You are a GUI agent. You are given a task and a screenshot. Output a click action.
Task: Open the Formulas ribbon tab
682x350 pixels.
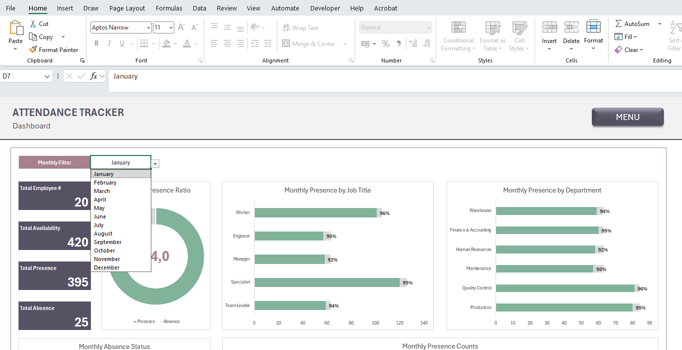coord(169,8)
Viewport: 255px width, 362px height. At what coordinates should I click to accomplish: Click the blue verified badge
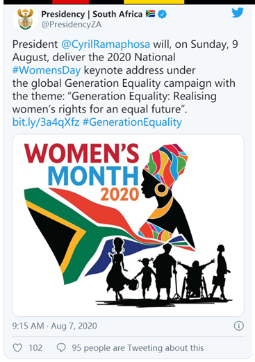pyautogui.click(x=162, y=14)
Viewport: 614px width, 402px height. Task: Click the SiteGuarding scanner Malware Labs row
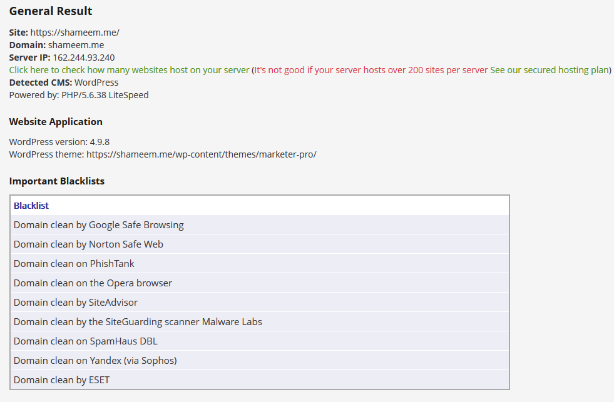[x=138, y=322]
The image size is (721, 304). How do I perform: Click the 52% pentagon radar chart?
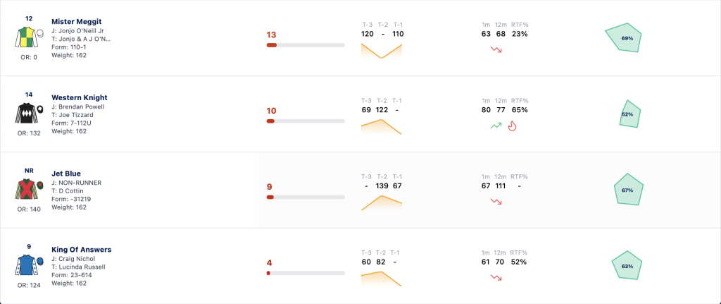629,114
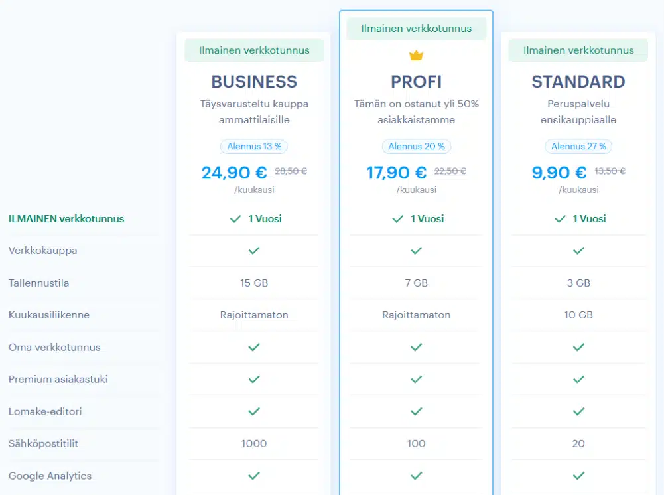664x495 pixels.
Task: Click the Lomake-editori checkmark in BUSINESS column
Action: click(x=254, y=411)
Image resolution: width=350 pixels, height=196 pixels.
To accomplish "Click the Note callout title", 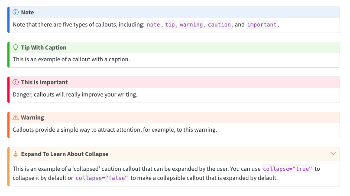I will coord(27,13).
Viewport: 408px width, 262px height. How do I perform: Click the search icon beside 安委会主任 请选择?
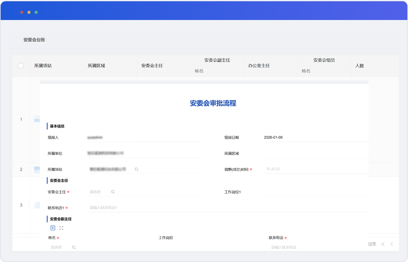click(113, 192)
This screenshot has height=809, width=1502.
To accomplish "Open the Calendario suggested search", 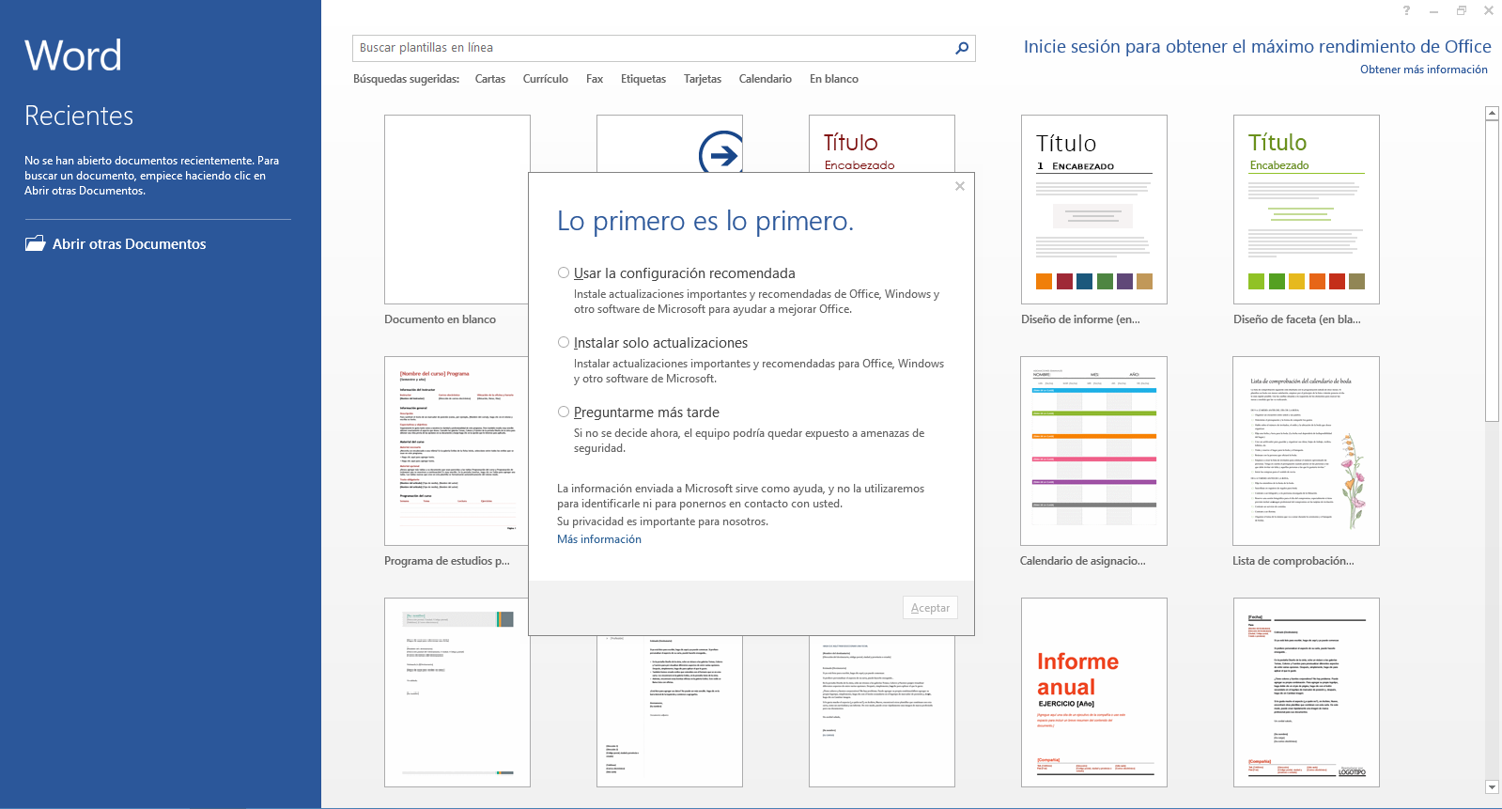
---
◆ **WHAT THE TASK REQUIRES**: Quote the listing verbatim, beginning at the line that contains "Viewport: 614px width, 402px" and ending after the line that contains "Action: click(x=254, y=411)", with both of those lines included. Omit the pictures from your answer.

◆ **TASK SOLUTION**:
Viewport: 614px width, 402px height. Task: Click the SiteGuarding scanner Malware Labs row
[x=138, y=322]
The image size is (721, 304). How do I perform: Click the 52% pentagon radar chart?
629,114
664x495 pixels.
Task: Click the Lomake-editori checkmark in BUSINESS column
Action: click(x=254, y=411)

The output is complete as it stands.